EXERCISE AIM → Reproduce the records below exactly, but leave their pictures out of the copy.
* * * * * * *
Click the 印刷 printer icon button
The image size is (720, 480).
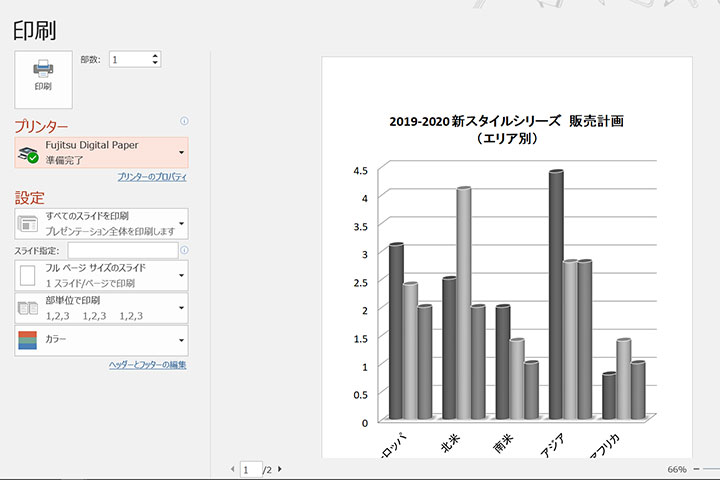click(43, 78)
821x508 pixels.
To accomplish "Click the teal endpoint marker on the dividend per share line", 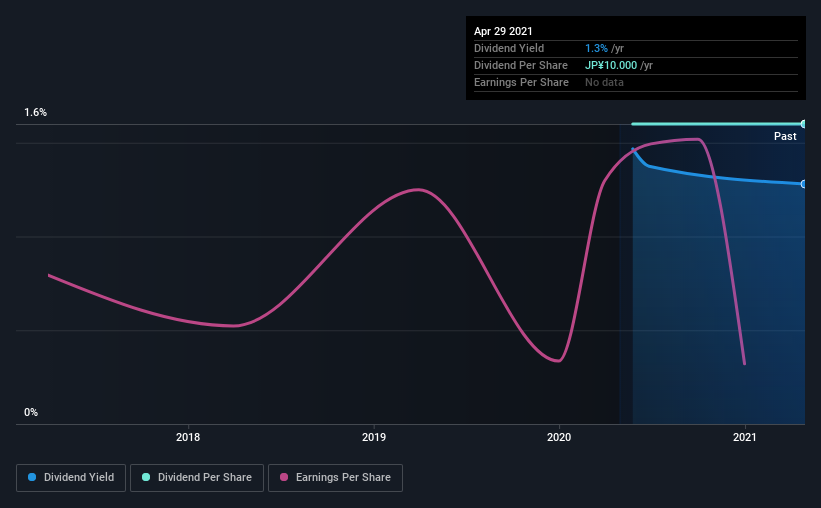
* * * * * * *
FINAL ANSWER →
Click the 印刷 printer icon button
The image size is (720, 480).
click(43, 78)
821x508 pixels.
To accomplish "Click the teal endpoint marker on the dividend per share line", 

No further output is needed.